Using a professional communication corpus for business writing

Corpus is a collection of authentic texts compiled for the study of real-life language usage. Corpus is also compiled to build language models for machine learning or to compile dictionaries. A compiled corpus is useful for language users to find real-life language examples to enhance their communication proficiency.

The two well-known corpora available online is the British National Corpus (BNC) and the Corpus of Contemporary American English (COCA). BNC contains 100 million words of written and spoken British English real-life examples, while COCA is five times larger than the BNC. These two corpora contain real-life examples of daily conversation, fiction, popular magazine, newspaper, academic texts and more.[1]

Besides the general corpus like BNC and COCA, Professional corpus that contains language examples of a specific industry is also available. The RCPCE Profession-specific corpora that were developed by the Research Centre for Professional Communication (RCPCE)Department of English at The Hong Kong Polytechnic University is one of the publicly available free corpus resources.

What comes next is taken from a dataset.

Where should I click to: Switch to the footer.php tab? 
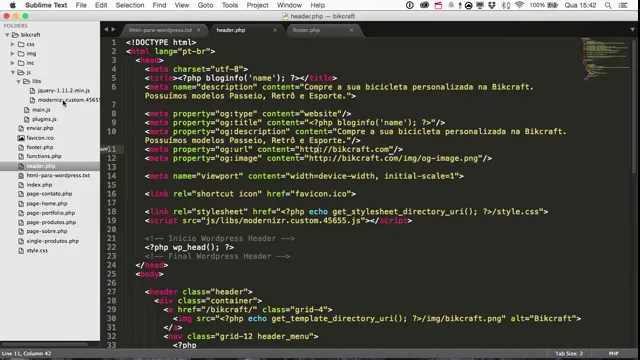[x=306, y=30]
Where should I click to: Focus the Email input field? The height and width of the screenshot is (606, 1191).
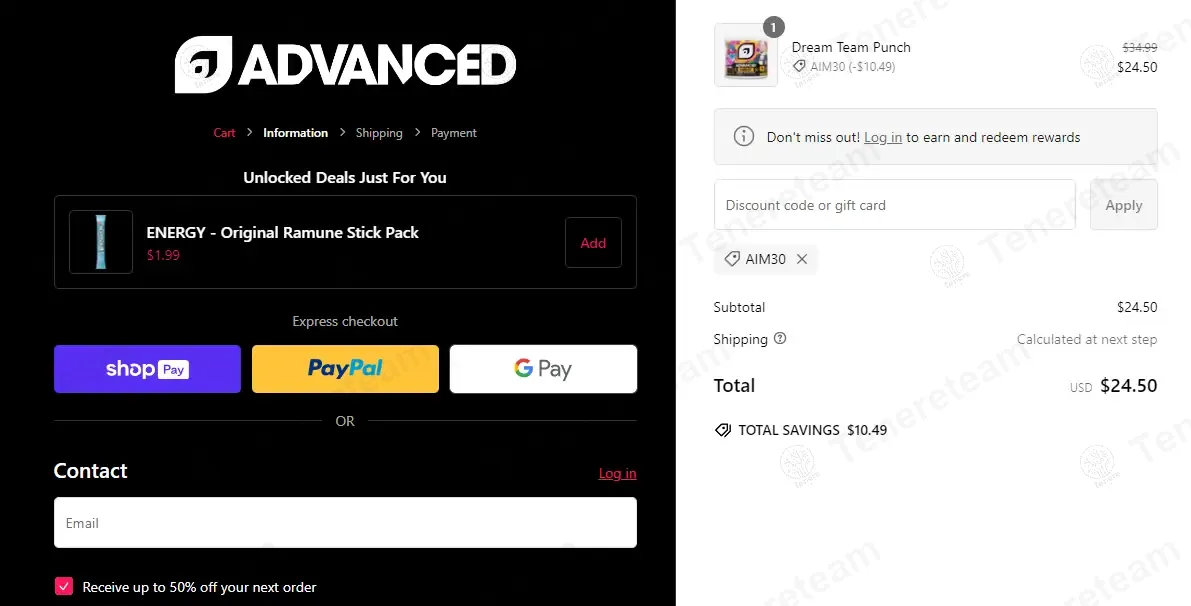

Unlike dictionaries that show limited examples of usage, searching a corpus will return a list of concordances that contains segments of text that are adjacent to the search word (aka. Keyword in Centre (KWIC)). If a corpus user wants to read a larger segment of the text and the context, an expanded view of each concordance is available.

For example, if a corporate writer is preparing for a script for the CEO about the CSR performance of the company and would like to find the collocated adjective of the word “sustainable”. He/She could make use of the corpus search feature of the Hong Kong Corpus of Corporate Governance Reports (HKCCGR) and examines the concordances of the word “sustainable”. The concordances can be sorted in the alphabetical order of the right or left first to the firth word.

The concordances show that the word “sustainable” in the corporate governance report is related to the concepts of:

1.     Sustainable business models, practices and development

2.     Sustainable financial position, such as cost savings, earning, profit, etc.

3.     The performances, such as effectiveness, healthiness, remarkable, growth, etc.

4.     Sustainable returns.

The concordances from a professional corpus could provide a wider selection of collocated word for the technical writer to express a concept in their domain precisely. Junior workers could also use a profession-specific corpora resource to strengthen their language proficiency in their professional domain.